--- The data Enclosed Below ---
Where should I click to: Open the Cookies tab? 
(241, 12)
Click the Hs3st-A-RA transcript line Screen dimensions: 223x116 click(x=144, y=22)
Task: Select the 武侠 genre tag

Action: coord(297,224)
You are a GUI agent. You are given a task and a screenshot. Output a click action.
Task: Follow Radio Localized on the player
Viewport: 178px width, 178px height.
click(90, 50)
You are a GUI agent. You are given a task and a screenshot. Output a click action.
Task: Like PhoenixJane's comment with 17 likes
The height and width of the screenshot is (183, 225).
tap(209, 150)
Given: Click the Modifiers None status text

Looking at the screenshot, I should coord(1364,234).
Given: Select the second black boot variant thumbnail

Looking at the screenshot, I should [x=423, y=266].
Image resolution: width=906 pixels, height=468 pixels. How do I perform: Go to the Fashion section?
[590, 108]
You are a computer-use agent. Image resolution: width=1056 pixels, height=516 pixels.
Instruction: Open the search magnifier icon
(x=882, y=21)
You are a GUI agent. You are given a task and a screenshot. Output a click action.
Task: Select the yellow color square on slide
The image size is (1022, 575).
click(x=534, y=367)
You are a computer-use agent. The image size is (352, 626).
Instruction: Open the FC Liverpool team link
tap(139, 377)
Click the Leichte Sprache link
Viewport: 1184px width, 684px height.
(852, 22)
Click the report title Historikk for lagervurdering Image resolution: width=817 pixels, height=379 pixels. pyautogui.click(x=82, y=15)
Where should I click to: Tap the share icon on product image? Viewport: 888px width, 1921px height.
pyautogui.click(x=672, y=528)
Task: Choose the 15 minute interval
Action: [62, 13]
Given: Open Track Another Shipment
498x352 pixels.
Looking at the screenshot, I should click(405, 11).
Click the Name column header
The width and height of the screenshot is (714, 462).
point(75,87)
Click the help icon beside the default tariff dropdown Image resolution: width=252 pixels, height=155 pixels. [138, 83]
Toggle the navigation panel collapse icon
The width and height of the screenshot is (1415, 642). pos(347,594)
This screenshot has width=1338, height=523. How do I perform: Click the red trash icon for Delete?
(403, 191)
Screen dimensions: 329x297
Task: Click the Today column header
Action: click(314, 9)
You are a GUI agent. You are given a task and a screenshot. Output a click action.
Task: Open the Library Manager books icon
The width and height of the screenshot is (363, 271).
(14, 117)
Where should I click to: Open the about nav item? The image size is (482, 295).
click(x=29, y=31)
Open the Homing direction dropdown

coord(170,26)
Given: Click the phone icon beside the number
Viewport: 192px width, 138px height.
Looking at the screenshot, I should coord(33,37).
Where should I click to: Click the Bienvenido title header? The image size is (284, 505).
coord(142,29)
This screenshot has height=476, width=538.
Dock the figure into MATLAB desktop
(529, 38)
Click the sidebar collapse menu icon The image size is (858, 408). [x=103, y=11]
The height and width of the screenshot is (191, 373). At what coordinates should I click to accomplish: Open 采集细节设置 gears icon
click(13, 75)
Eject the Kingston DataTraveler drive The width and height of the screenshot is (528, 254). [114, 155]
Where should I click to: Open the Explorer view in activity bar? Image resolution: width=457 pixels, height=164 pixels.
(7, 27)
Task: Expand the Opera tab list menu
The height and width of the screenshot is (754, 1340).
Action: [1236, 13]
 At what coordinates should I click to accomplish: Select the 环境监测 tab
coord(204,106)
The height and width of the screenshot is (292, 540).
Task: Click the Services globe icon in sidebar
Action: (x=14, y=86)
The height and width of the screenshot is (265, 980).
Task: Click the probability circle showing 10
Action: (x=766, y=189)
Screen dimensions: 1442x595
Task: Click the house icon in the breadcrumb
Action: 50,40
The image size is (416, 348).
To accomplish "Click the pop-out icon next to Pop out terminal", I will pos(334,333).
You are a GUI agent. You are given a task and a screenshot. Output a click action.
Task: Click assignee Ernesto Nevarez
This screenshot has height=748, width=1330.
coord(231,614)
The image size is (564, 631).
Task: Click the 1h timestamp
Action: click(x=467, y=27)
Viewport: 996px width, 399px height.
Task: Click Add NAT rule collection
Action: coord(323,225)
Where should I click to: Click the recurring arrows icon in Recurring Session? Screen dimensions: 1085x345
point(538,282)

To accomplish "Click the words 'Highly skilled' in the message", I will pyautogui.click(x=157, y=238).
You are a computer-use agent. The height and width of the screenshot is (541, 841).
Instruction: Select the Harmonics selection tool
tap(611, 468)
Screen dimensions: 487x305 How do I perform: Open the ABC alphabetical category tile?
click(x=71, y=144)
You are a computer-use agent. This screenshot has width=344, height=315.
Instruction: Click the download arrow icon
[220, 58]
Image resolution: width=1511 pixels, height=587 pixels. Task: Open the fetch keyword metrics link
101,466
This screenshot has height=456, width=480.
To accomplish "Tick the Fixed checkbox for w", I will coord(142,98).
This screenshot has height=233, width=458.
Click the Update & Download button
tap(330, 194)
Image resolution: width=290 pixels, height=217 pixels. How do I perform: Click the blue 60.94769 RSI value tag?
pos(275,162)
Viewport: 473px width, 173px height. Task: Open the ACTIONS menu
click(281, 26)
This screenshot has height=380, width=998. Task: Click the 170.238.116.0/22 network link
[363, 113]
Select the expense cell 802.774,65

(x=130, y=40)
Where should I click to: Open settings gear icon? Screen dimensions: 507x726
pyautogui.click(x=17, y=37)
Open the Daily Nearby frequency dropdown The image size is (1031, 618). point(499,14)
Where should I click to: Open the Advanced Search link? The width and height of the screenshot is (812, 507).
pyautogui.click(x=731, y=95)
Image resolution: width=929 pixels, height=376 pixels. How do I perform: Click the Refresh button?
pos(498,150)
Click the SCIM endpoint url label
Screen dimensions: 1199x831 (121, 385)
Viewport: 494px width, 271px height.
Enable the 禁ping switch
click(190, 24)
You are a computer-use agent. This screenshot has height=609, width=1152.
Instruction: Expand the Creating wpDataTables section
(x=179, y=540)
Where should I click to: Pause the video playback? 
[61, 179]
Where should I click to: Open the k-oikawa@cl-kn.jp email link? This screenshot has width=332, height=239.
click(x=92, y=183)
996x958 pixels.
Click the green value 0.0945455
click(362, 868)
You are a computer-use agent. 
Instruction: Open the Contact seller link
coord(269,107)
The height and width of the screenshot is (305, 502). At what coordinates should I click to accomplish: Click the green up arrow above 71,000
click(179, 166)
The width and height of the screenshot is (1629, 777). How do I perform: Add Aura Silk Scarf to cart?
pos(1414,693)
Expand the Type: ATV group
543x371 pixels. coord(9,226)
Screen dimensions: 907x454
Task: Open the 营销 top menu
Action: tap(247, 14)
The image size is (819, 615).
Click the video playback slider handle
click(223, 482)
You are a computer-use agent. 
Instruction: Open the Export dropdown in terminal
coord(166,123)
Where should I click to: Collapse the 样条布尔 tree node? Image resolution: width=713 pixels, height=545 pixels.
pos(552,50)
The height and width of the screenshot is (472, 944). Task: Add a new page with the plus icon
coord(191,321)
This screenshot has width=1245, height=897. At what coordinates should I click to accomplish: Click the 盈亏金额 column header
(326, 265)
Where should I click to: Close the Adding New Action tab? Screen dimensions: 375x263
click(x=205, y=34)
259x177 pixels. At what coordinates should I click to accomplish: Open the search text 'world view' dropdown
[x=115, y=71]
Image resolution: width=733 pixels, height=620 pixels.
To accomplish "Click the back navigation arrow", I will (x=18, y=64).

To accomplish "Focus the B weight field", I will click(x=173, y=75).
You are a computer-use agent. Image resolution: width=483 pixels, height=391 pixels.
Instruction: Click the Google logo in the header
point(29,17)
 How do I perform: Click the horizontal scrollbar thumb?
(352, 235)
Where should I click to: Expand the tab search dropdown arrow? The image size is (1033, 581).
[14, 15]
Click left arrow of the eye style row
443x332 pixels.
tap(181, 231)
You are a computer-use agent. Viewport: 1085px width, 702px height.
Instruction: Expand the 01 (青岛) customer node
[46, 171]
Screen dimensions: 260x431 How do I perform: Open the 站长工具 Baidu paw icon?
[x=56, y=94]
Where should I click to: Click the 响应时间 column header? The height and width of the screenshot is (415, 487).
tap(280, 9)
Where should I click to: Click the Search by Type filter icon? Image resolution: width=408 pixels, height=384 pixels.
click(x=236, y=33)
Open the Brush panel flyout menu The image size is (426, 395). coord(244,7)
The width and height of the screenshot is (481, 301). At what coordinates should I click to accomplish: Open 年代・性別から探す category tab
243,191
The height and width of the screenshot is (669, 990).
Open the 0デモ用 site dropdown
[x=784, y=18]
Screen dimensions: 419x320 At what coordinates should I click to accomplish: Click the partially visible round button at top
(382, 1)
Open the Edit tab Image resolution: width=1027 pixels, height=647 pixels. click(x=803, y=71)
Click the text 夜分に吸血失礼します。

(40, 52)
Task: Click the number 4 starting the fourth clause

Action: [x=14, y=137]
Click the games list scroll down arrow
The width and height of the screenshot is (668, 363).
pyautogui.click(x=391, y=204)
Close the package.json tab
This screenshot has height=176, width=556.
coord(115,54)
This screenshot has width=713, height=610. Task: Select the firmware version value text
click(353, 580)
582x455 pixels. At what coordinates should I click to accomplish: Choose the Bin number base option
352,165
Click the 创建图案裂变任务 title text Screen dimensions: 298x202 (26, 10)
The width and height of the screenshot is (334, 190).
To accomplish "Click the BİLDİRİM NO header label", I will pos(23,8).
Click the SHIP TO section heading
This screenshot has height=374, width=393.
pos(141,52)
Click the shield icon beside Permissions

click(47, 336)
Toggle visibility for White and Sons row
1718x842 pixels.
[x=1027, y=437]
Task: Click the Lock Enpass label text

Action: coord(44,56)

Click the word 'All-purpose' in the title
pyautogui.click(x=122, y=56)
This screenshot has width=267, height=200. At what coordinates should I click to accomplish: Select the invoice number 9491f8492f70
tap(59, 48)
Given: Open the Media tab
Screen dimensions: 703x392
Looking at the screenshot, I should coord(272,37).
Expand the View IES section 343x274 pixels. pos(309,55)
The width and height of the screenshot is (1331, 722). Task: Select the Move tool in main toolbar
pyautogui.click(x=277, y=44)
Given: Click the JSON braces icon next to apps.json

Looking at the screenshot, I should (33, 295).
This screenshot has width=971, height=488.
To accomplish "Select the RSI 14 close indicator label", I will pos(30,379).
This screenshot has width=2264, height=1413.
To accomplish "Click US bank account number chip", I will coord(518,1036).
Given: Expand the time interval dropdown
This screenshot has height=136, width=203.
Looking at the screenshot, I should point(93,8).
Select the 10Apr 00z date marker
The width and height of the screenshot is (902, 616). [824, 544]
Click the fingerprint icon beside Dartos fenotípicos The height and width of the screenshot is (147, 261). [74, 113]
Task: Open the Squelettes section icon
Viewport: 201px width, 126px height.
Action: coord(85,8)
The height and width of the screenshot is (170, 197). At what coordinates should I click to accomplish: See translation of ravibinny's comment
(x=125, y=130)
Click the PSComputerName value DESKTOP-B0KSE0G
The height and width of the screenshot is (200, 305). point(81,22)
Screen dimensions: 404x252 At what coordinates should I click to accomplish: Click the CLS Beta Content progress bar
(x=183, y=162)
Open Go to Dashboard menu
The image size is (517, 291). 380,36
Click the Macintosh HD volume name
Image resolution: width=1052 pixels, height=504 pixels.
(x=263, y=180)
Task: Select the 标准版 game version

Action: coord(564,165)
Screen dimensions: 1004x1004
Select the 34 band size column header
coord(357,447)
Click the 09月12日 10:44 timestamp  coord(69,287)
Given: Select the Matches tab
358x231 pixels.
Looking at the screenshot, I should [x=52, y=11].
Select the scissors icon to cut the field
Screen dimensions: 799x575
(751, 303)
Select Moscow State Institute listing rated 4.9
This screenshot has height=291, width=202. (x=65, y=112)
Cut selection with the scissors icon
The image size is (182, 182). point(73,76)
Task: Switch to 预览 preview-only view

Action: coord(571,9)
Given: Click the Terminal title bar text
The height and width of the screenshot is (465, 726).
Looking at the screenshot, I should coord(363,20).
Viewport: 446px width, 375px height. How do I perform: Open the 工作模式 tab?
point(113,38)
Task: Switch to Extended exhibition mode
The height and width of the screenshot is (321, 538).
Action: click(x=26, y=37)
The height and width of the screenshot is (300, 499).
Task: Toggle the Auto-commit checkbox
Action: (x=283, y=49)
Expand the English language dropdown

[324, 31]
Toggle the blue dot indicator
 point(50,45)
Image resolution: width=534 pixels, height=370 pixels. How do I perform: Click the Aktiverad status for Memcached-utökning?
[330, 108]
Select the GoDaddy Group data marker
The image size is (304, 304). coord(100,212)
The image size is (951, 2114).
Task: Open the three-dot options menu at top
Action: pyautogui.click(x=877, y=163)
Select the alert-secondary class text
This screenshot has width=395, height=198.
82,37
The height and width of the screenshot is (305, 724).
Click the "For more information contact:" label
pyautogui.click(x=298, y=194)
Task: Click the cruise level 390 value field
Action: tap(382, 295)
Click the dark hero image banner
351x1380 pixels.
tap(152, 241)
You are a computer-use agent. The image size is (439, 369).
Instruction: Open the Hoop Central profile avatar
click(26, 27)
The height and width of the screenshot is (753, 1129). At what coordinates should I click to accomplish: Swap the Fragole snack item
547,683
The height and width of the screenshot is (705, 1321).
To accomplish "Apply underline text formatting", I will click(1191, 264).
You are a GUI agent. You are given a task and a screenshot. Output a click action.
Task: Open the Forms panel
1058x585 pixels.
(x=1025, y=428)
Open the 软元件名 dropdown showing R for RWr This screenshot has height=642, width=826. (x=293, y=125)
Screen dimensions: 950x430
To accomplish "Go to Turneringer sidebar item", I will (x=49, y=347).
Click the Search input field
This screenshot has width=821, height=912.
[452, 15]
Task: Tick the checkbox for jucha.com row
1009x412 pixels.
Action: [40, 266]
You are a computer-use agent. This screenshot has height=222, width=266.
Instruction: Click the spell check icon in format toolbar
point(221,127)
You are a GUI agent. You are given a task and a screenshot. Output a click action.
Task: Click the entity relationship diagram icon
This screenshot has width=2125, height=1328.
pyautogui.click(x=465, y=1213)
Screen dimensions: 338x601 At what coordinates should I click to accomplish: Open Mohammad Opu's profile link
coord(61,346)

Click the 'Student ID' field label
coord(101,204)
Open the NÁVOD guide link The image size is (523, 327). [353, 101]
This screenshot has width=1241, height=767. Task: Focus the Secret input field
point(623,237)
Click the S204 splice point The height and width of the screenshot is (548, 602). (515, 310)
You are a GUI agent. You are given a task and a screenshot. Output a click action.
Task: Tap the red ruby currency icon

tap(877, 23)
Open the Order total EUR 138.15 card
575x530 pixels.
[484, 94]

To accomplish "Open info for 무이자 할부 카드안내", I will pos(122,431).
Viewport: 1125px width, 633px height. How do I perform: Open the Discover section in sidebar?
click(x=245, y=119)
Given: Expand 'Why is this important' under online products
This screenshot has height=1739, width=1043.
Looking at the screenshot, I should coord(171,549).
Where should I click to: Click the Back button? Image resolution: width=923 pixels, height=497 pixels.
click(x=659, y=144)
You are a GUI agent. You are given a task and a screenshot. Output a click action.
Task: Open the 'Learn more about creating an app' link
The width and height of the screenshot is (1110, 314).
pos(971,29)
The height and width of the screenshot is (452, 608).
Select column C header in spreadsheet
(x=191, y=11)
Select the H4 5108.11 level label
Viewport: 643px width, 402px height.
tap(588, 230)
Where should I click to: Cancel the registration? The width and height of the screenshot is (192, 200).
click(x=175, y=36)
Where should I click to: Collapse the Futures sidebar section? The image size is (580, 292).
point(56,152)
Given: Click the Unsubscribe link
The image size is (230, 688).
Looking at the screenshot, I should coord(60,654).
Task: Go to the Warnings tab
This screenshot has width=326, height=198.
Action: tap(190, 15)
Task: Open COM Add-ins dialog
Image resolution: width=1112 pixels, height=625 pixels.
--- End of Enclosed The data ---
_Exercise description_:
Above are the records; from them, give again exactly the lines from the one containing "Task: Click the Lock Enpass label text" to the one containing "Expand the View", both lines included, and nothing more.

_Output_:
Task: Click the Lock Enpass label text

Action: coord(44,56)

Click the word 'All-purpose' in the title
pyautogui.click(x=122, y=56)
This screenshot has width=267, height=200. At what coordinates should I click to accomplish: Select the invoice number 9491f8492f70
tap(59, 48)
Given: Open the Media tab
Screen dimensions: 703x392
Looking at the screenshot, I should coord(272,37).
Expand the View IES section 343x274 pixels. pos(309,55)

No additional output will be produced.